GABA (γ-amino butyric acid) is a biologically active four carbon non-protein amino acid found in prokaryotes and eukaryotes. Glutamate is a five carbon α-amino acid which can be converted to GABA catalyzed by the enzyme glutamate decarboxylase. In this protocol, we describe the procedure for extraction and quantification of GABA and glutamate from cells of the cyanobacterium Synechocystis sp. PCC 6803 (hereafter Synechocystis). Apart from Synechocystis, this protocol has already been successfully tested for the cyanobacterium Nostoc punctiforme and for the green alga Tetraspora sp. CU2551. The protocol can also be used for the analyses of other primary amino acids. We have successfully employed this protocol in our studies of GABA and glutamate analyses in Synechocystis (Kanwal and Incharoensakdi, 2016).

Keywords: GABA assay (GABA法), Glutamate assay (谷氨酸测定), Amino acid analysis (氨基酸分析), Cyanobacteria (蓝藻), Synechocystis (集胞藻)

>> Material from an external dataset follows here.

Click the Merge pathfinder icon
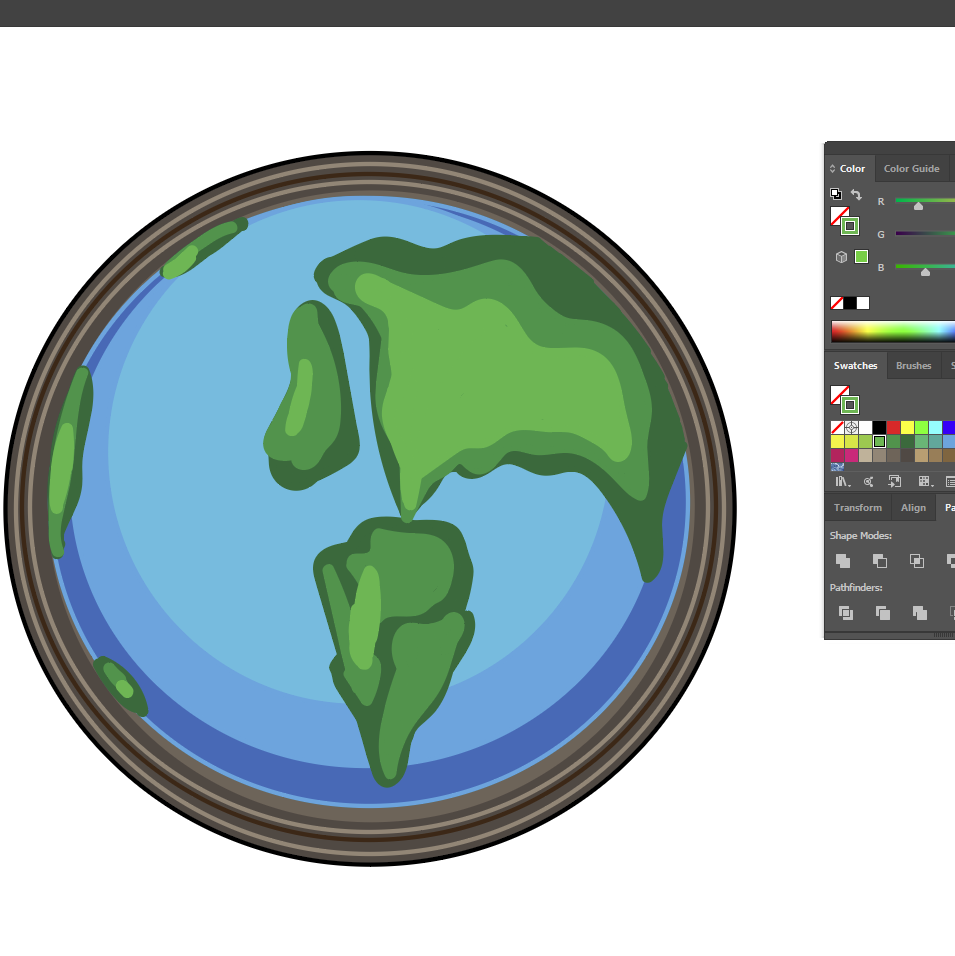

Amino acid analysis has been done previously by employing a number of methods that include the detection using thin layer chromatography or ion exchange separation coupled with post-column derivatization with ninhydrin method or also using HPLC by fluorescent detection. However, several challenges are encountered in those detection methods such as poor sensitivity, degradation of derivatives, formation of multiple derivatives and longer retention times causing higher solvent consumption. Furthermore, the UV detection methods alone could not be used owing to optically inactive nature of amino acids.

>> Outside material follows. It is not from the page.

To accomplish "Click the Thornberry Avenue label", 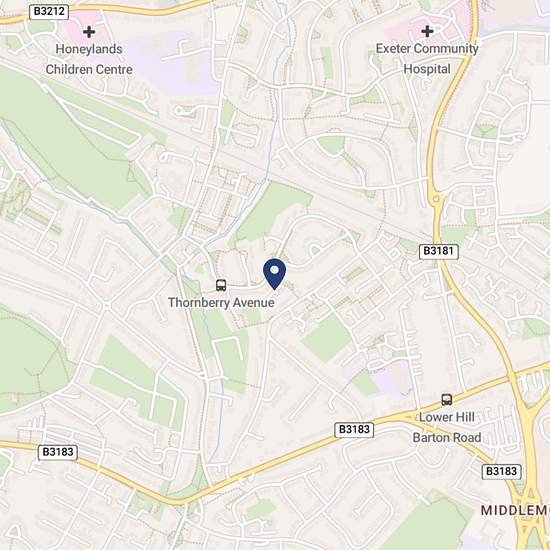I will coord(221,302).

Here, we describe the detailed procedure for extraction and analyses of amino acids such as GABA and glutamate in Synechocystis. The method used for amino acids separation and detection is high performance reversed-phase liquid chromatography followed by UV detection of pre-column OPA (o-phthaldehyde) derivatization of amino acids adopted from Henderson et al. (2006). This method offers several advantages over previous methods by improving the sensitivity of detection. Reversed-phase chromatography allows faster separation of amino acids, whereas UV detection offers improved sensitivity. OPA derivatization of amino acids results in stable derivatives that make the UV detection of amino acids possible. The method also offers the detection and quantification of amino acids within 26 min, which consequently reduces solvent consumption.

Materials and Reagents

  1. 50 ml polypropylene tubes (Corning®, CentristarTM, Mexico)
  2. 1.5 ml Eppendorf tubes (Hycon plastics, catalog number: HCE-1004-MIC )
  3. 200 µl conical inserts with polymer feet (Borosilicate glass) (JG Finneran, USA)
  4. Amber wide-opening vial with screw cap (Borosilicate glass) (JG Finneran, USA)
  5. 0.2 µm Millipore filter (Nylon or cellulose filter membrane) (Sartorius Stedim biotech, Germany)
  6. Synechocystis cells (fresh or frozen at -20 °C)
  7. BG11 growth medium
  8. Deionized water
  9. Methanol, AR grade (RCI Labscan, Thailand)
  10. Ethanol, AR grade (QRec, New Zealand)
  11. Chloroform (RCI Labscan, Thailand)
  12. Hydrochloric acid (HCl) (QRec, New Zealand)
  13. NaH2PO4 (Carlo Erba Reagents, Chaussée du Vexin, Val de Reuil, France)
  14. NaOH (Merck, Germany)
  15. UP water, HPLC grade (TEDIA, OH, USA)
  16. Acetonitrile CAN, HPLC grade (Burdick and Jackson, Korea)
  17. Methanol (MeOH), HPLC grade (Burdick and Jackson, Korea)
  18. Standards of glutamate and GABA, > 99% purity (Sigma-Aldrich)
  19. 0.4 M borate buffer, pH 10.2 (Agilent Technologies, catalog number: 5061-3339 )
  20. O-phthaldehyde reagent (OPA) (Agilent Technologies, catalog number: 5061-3335 )
  21. BG11 growth medium (see Recipes)
  22. HPLC solvent A (see Recipes)
  23. HPLC solvent B (see Recipes)
  24. OPA reagent (see Recipes)


  1. Pyrex® 250 ml conical flasks (Corning, Pyrex®, catalog number: 4980 )
  2. Shaker (Eppendorf, model: InnovaTM 2100 )
  3. Tabletop centrifuge (Hettich Lab Technology, model: MIKRO220/220R )
  4. Vortex mixer (Scientific Industries, model: SI-0236 )
  5. Ultrasonic laboratory homogenizer (Sonuplus UW2200)
  6. Centrivap concentrator (Labconco, USA)
  7. Shimadzu prominence ultra-fast liquid chromatography system (Shimadzu Scientific Instruments)
  8. Shimadzu prominence autosampler (Shimadzu Scientific Instruments, model: SIL-21A HT )
  9. Degasser (Shimadzu Scientific Instruments, model: DGU-20A5 )
  10. UV-vis detector (Shimadzu Scientific Instruments, model: SPD-20A )
  11. Reverse phase column (ZORBAX Eclipse AAA analytical column, 4.6 x 150 mm, 5.0 μm) (Agilent Technologies, catalog number: 93400-902 )
  12. Guard column (ZORBAX Eclipse AAA analytical guard column, 4.6 x 12.5 mm, 5.0 μm) (Agilent Technologies, catalog number: 820950-931 )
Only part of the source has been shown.